TASK INSTRUCTIONS
Copy the entries below word for word, from the line with "Expand the Manage your team section" up to and including the line with "click(653, 24)".

INPUT DATA
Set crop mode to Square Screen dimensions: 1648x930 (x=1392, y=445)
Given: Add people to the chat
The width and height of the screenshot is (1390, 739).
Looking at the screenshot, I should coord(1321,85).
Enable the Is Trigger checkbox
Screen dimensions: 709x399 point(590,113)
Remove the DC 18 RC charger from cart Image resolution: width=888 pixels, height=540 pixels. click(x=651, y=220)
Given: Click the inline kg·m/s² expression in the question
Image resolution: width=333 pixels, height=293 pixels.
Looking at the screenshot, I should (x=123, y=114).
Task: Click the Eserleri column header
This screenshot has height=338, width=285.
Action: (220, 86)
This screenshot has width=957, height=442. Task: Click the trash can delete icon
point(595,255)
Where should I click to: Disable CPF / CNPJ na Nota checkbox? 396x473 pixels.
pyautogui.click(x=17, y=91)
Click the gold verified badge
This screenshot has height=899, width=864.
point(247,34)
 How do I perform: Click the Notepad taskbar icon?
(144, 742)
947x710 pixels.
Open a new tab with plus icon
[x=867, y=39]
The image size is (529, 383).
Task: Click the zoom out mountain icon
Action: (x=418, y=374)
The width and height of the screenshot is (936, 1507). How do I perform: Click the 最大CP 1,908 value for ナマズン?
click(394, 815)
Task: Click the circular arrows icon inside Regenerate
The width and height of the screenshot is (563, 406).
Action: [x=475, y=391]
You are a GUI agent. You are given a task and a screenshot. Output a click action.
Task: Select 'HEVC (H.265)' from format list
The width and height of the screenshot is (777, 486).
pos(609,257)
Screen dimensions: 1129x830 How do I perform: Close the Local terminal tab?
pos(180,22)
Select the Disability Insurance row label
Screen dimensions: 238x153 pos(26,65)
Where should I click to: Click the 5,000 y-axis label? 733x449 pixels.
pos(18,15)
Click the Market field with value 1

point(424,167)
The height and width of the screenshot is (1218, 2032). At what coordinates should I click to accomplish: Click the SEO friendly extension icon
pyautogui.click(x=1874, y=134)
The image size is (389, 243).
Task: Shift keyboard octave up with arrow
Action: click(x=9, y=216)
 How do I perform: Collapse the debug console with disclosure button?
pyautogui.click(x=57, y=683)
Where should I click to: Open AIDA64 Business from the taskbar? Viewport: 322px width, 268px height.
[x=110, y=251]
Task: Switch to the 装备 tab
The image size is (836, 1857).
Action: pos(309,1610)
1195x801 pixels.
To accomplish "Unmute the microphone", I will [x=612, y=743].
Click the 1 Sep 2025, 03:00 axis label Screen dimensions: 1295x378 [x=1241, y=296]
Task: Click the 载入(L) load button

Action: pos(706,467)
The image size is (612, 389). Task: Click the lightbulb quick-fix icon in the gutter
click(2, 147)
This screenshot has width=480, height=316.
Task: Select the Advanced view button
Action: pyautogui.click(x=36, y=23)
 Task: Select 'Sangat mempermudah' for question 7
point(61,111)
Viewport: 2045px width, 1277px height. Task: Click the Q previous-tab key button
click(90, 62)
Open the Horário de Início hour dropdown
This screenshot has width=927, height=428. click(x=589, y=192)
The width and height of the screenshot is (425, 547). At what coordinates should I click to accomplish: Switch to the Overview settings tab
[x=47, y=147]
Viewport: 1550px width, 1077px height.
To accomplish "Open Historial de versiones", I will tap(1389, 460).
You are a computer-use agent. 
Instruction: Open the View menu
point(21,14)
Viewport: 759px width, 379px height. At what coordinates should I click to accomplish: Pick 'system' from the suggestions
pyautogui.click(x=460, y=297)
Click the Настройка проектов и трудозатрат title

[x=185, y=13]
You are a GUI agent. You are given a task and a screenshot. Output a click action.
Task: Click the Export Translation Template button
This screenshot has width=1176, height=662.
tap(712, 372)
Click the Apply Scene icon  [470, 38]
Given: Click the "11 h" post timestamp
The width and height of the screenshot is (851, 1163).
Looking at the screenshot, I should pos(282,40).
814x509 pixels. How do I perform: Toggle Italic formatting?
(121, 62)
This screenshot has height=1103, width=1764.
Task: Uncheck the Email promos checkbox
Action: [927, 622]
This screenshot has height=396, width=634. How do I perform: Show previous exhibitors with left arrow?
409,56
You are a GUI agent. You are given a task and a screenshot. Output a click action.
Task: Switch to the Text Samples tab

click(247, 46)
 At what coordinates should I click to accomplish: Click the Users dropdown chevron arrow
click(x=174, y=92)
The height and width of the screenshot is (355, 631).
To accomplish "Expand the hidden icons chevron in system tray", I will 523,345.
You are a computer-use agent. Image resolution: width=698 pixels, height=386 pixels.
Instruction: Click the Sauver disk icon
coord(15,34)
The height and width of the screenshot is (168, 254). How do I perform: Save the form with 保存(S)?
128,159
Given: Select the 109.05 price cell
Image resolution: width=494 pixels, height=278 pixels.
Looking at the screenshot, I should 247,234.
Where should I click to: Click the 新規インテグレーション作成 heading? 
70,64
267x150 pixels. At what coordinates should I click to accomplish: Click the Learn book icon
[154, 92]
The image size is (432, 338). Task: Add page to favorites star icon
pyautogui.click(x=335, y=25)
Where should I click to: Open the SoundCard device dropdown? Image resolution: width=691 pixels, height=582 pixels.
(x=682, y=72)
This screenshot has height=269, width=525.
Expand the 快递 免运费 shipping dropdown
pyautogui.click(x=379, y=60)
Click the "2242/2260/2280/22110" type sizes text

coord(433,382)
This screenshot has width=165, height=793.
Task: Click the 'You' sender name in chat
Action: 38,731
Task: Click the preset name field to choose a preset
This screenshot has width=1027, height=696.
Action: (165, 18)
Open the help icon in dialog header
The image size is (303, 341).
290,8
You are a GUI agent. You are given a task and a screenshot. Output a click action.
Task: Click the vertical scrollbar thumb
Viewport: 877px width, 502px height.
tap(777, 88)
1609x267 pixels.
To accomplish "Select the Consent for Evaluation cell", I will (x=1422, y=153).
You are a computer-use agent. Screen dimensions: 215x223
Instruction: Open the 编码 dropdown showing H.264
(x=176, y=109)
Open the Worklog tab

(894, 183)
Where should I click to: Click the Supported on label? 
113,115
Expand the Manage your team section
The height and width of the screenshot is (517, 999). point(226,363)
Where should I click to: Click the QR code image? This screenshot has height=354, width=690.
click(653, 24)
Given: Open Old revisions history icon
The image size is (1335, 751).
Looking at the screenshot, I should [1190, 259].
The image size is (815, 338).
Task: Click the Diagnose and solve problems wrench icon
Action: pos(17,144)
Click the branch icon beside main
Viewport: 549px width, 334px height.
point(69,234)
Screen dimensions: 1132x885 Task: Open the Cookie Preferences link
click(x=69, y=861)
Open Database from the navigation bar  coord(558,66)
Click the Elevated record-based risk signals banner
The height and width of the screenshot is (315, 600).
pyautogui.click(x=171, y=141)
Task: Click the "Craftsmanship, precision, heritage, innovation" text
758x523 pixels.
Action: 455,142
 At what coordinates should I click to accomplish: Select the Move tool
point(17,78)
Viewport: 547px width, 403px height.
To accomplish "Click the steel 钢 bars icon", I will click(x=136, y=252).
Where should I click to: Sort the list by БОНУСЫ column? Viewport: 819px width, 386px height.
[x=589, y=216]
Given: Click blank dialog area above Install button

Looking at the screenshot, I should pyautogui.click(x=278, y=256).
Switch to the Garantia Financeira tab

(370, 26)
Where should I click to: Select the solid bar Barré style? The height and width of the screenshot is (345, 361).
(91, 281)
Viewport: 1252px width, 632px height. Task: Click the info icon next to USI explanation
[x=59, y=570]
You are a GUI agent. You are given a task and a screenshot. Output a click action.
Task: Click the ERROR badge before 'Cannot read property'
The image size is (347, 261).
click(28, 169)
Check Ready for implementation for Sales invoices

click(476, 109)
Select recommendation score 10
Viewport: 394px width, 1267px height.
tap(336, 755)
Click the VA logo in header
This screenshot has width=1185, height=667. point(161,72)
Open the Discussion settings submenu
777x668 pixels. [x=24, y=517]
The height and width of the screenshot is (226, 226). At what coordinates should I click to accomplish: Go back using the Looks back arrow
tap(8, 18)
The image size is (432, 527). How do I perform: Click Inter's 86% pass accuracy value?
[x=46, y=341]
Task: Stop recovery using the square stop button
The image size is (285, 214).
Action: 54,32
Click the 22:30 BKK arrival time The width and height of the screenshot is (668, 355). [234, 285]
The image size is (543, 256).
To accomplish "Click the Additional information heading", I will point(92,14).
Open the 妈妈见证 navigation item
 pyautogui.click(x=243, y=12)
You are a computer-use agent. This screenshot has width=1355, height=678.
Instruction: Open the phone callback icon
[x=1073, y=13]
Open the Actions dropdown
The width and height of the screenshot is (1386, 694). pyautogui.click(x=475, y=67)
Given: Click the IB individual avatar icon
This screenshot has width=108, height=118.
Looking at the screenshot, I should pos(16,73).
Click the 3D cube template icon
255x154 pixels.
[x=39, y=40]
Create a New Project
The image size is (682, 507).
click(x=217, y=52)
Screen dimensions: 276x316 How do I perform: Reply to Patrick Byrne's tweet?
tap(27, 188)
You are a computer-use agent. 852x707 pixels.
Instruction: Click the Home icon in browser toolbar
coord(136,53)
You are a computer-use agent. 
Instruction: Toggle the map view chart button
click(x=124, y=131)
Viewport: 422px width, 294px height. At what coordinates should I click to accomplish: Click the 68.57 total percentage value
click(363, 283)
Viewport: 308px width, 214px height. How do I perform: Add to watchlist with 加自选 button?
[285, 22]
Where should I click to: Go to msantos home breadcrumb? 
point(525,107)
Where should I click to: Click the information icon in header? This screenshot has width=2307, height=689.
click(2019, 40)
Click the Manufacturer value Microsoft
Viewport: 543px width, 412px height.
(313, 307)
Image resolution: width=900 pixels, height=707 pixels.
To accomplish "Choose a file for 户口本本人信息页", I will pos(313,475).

ANSWER IN FULL
Expand the Manage your team section
The height and width of the screenshot is (517, 999). point(226,363)
Where should I click to: Click the QR code image? This screenshot has height=354, width=690.
click(653, 24)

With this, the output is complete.